Gonzalez wasn’t so sure that the ball hit his racket.
“I don’t know. I mean, nobody asked me anything,” said Gonzalez, who won the bronze medal in singles and the gold medal in doubles in 2004. “We were on the court like two hours and a half. I was really tired. I didn’t feel anything. I just tried to move from the ball, and I didn’t feel anything, you know. I mean, it’s just one point, 0-0. I was serving, I don’t know, 9-10, I don’t remember. If I’m 100 percent sure about it, I mean, I will give it. But I’m not sure, you know. I’m just moving, that’s all.”
But it was a critical point at a critical time, as Gonzalez, who is ranked 15th in the ATP, followed up with protecting his serve in the game.
In the subsequent game, Blake scored the first two points, but then fizzled out as Gonzalez broke Blake’s serve when he hit an unforced error long.
Blake was able to bounce back in the next game, shaking off three match points before hitting a shot into the net to end the 2-hour, 52-minute match.
Blake will play in Saturday's bronze medal match against the loser of the Rafael Nadal-Novak Djokovic match.
“You know, I tried to put it out of my head,” said Blake, who was attempting to be the first American to win a gold medal since 1996 when Andre Agassi did it in Atlanta. “I think I won the next point. But I really didn’t want it to affect me at all. I don’t think it did. But it’s got to be there in the back of your mind, thinking that he kind of took one that you deserved. And that’s disappointing.”

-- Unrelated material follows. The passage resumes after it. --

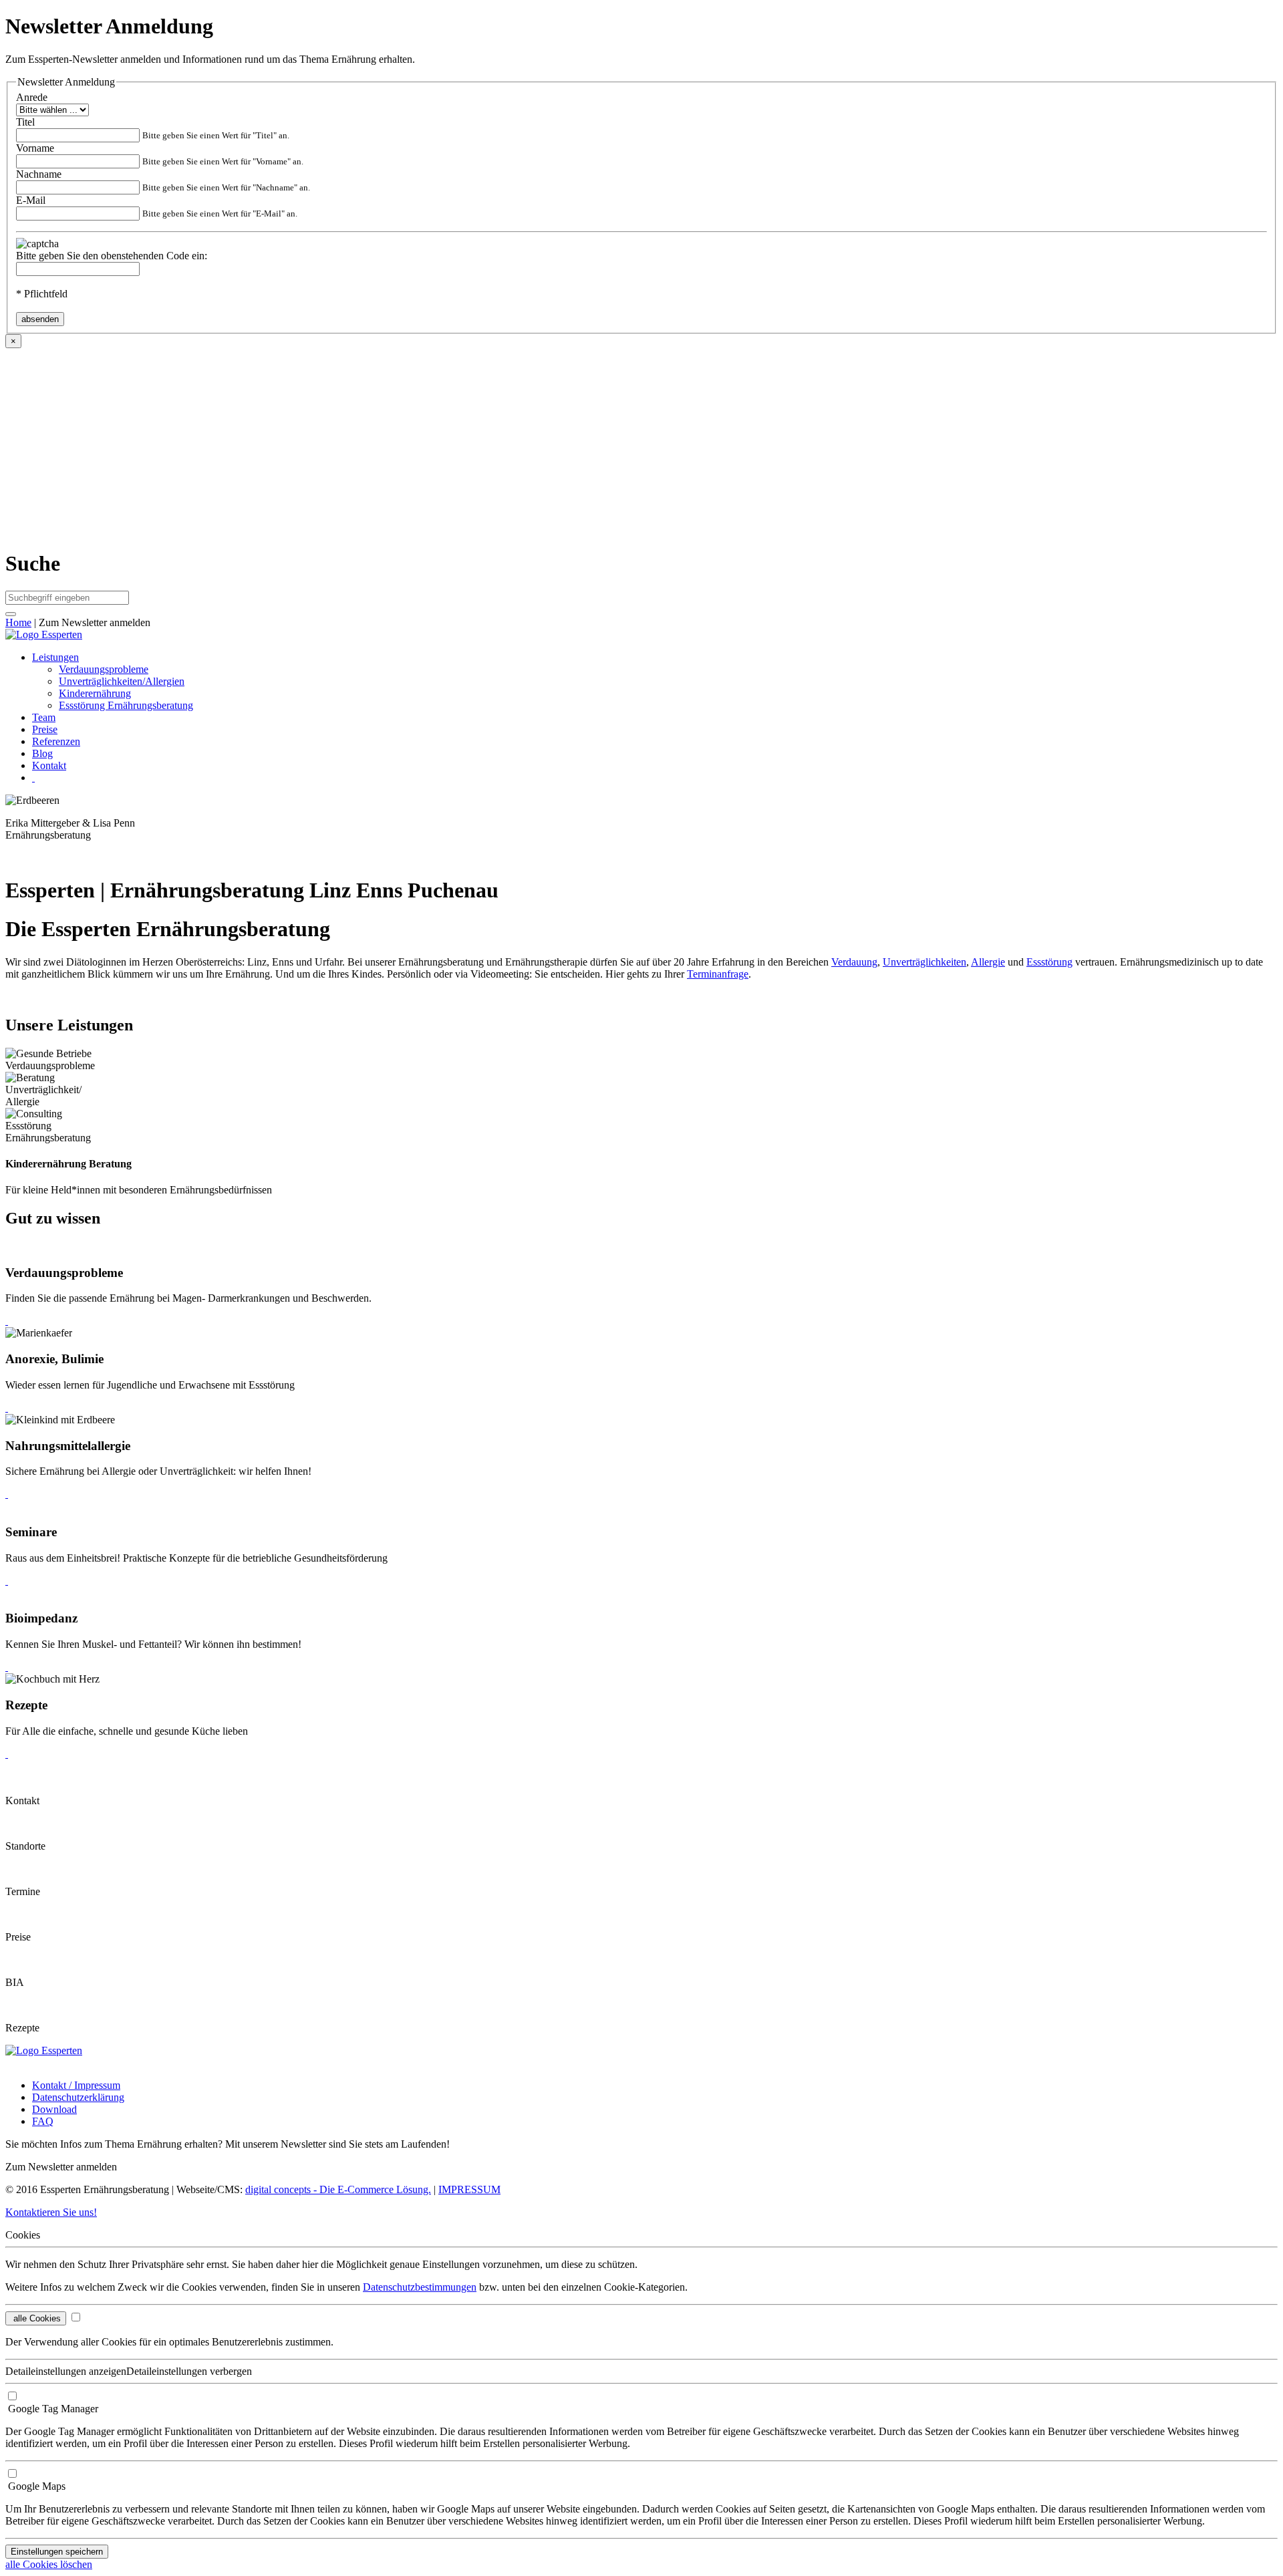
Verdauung (854, 962)
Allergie (988, 962)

But the match should have never come down to that controversial play of the match as Blake had three break and match points in the 12th game of the final set. Blake raced to an 40-0 lead, but then played two loose points in which he hit two unforced errors before the hard-hitting, baseline lover Gonzalez hit a deep forehand winner to make it deuce.
Next Gonzalez hit a service winner, and then capped the recovery with a passing shot that clipped the top of the net.

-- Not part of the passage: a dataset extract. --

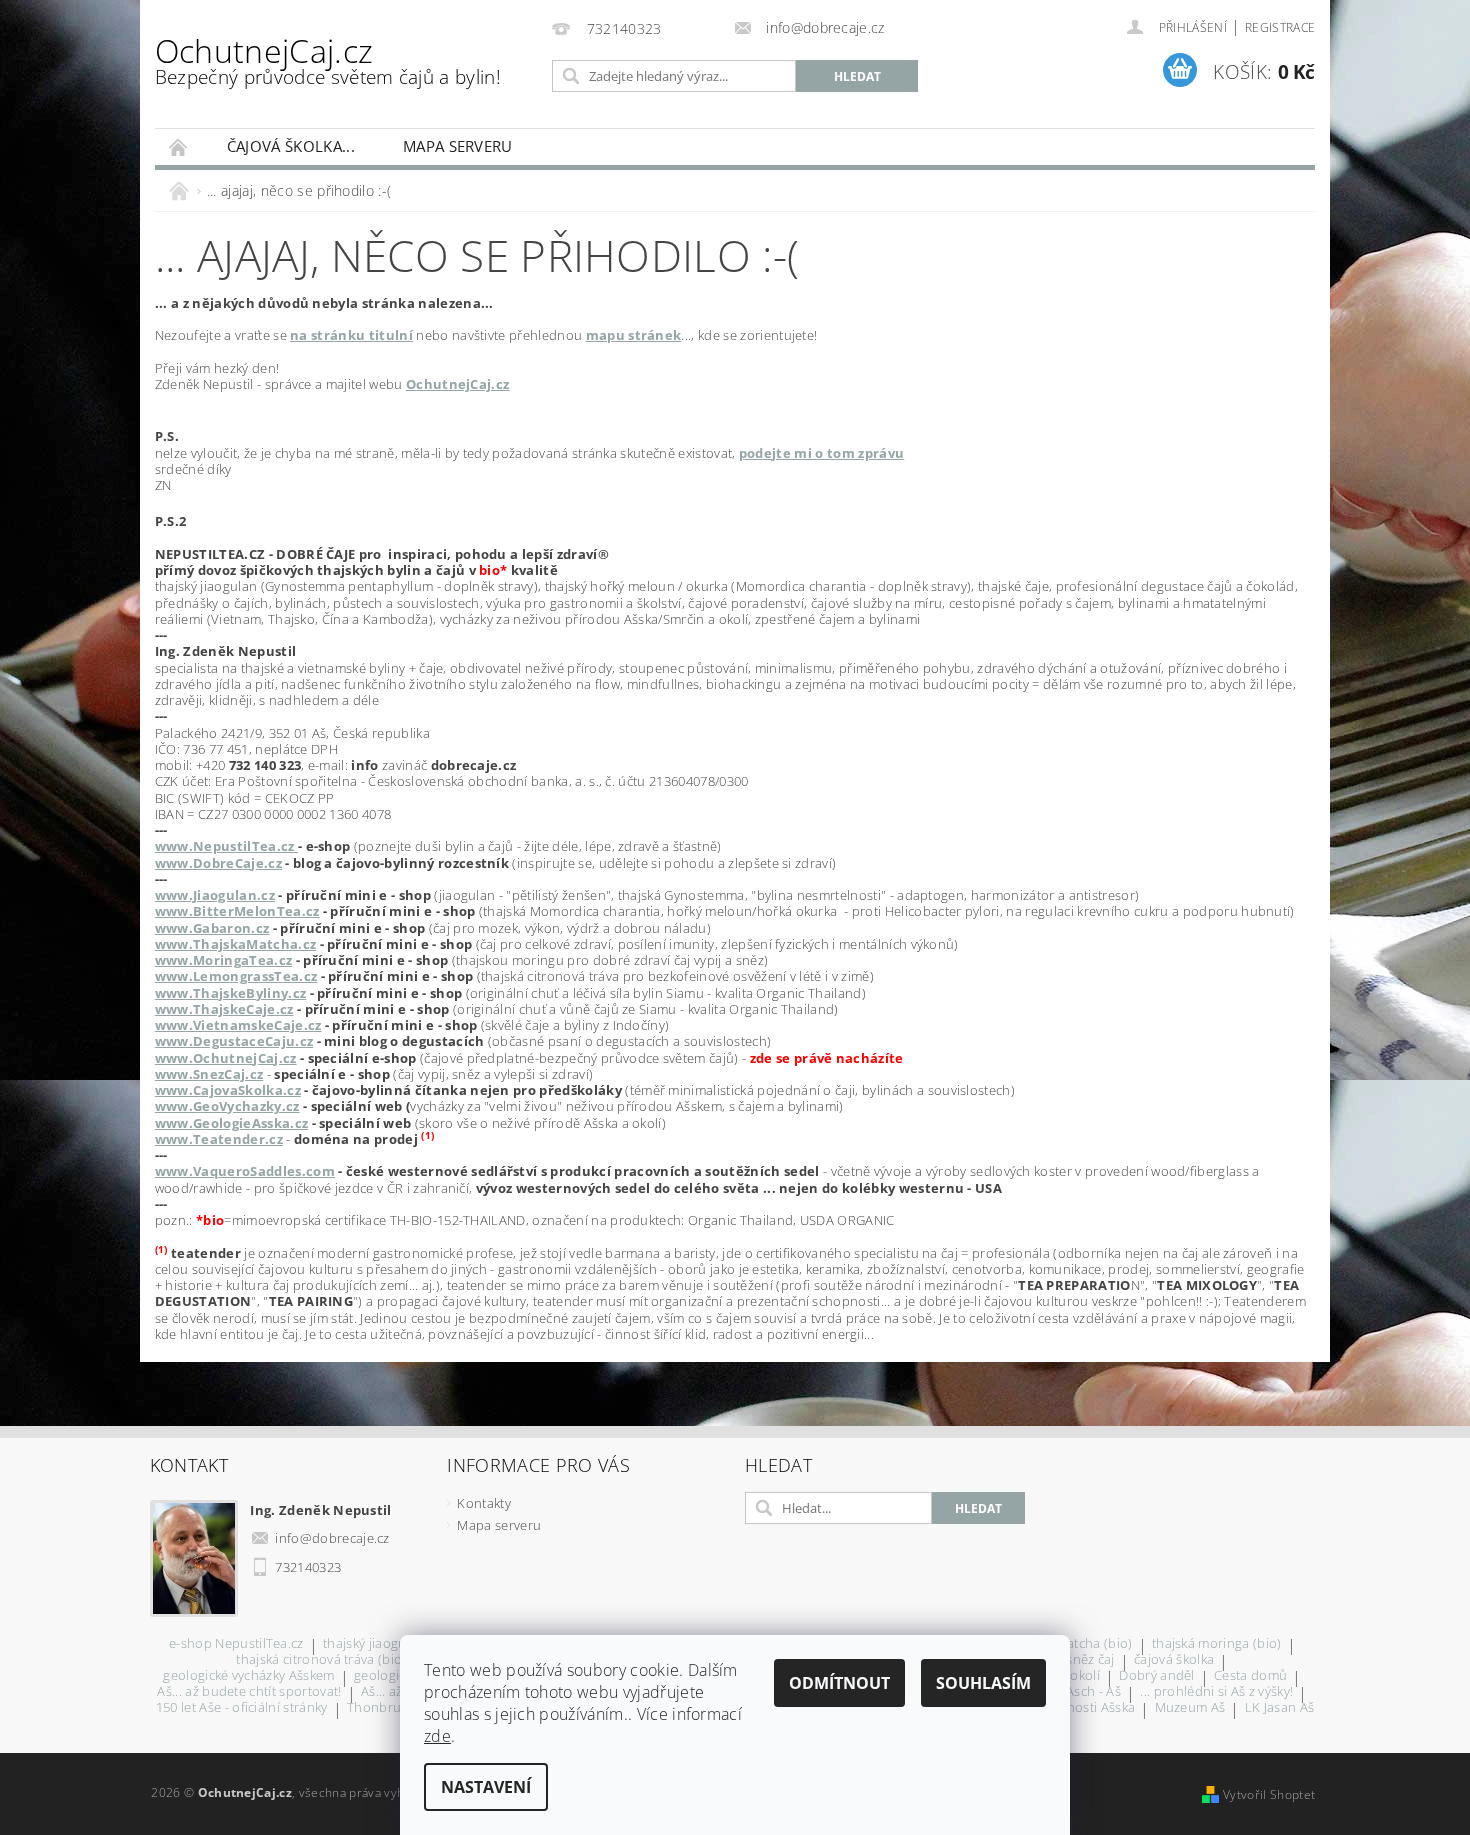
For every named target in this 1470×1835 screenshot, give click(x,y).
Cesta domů (1250, 1676)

“I can’t take away anything from the fact he won the match,” Blake said. “Came from back from three match points down, served really well, hung in the whole time. I’m not going to take anything away from the kind of tennis he can play. But there’s still a level of disappointment in him.”
Blake was in position to win a gold medal. After all, he ended his eight-match drought against Roger Federer the day before. And after getting the first break of the match to win the first set, Blake seemed on the way.
But in the first game of the second set, Blake let the momentum slip as Gonzalez broke Blake’s serve.
It was during this game that things started to get testy between the two players. On the third deuce, the two traded shots on a long rally, then Gonzalez caught Blake running towards the net in the middle of the court and smashed a hard shot directly at Blake, who skirted out of the way.
“He hit it right at me,” Blake said. “Hit me. Probably didn’t want to hear an apology right away because I thought it was intentional. When we changed sides, he said, ‘Sorry, it’s part of the game, you were on top of the game. I said, ‘OK, that’s fine. It’s part of the game, you’re right.’ Move on. And we did. That wasn’t an incident. That was, like he said, part of the game.”
Blake recovered when Gonzalez could not stand the prosperity as he gave up his serve with a three straight points, which included a double fault.
The two protected serve until the 11th game when Gonzalez took over after the score in the game was tied at 15.
Blake sprayed a backhand out to the left. Then Blake hit a weak second serve that Gonzalez pounded. Then Gonzalez had Blake scrambling, and Blake missed a volley while he was rushing to the net, giving Gonzalez, a 6-5 lead.
Blake hadn’t beaten Gonzalez in his last six tries, last beating him in 2003 Paris Open.
However, Blake’s latest loss to the 12th-seeded Chilean has rocked what his thoughts of what the Olympic spirit had meant.
“I’m still gonna have very fond memories of this Olympic experience,” Blake said. ‘‘I still have a chance to get a bronze medal. If it’s still kind of nagging at the back of my head or if I’ve moved on. … but that disappoints me a little bit more in my competitor than the whole Olympic spirit because I haven’t seen anything else like that in these entire Olympics.”